出自と辺防策
- 張慤、字は誠伯、河間樂夀の人。元祐六年の進士に登第、龍図閣学士・計度都転運使を歴任。高宗が兵馬大元帥として諸道の兵を募る際、慤は輓輸に努め、元帥府の印で塩鈔を発行して商旅の便を図る建策を行い、旬を経ずに緡銭五十万を得て軍を助けた。高宗はこれを重んじ、便宜をもって権大名尹兼北京留守馬歩軍都総管に任じた。
- 二帝の北行を聞くと、副総管の顔岐らとともに三度勧進の牋を上奏、特に最後の上書では「中原は一日も君主を欠くべきでない」と論じ、高宗を感悟させた。
- 建炎改元後、戸部尚書、同知樞密院事兼御営副使として戸部財用を措置。三河の民が金への深い怨みを持つ現状を踏まえ、唐の澤潞歩兵・雄辺子弟の遺意にならい民を什伍に編成し農と兵を兼ねさせる「巡社」の制度を建議、朝廷はこれを集めて書とし施行させた。
- 尚書左丞に遷り官は中書侍郎に至る。

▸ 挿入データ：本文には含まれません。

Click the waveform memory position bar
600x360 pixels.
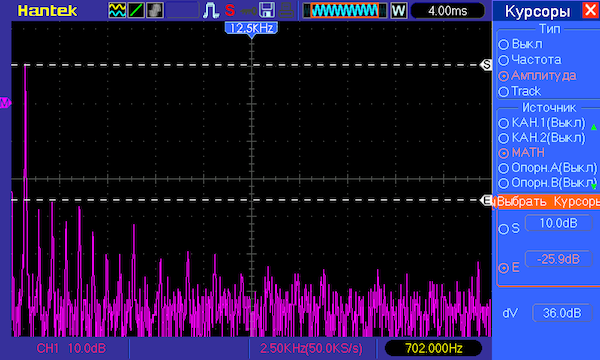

慤は財政に長け銭穀の利害を掌に指すように論じ、朝廷では諤諤として大臣の節を保ちながらも、可否の議論で同僚の歓を失うことがなかった。卒去に際し諡は忠穆。上は常に「慤は国のため忠を尽くし、事に臨んで敢諫した古の遺直である」と評した。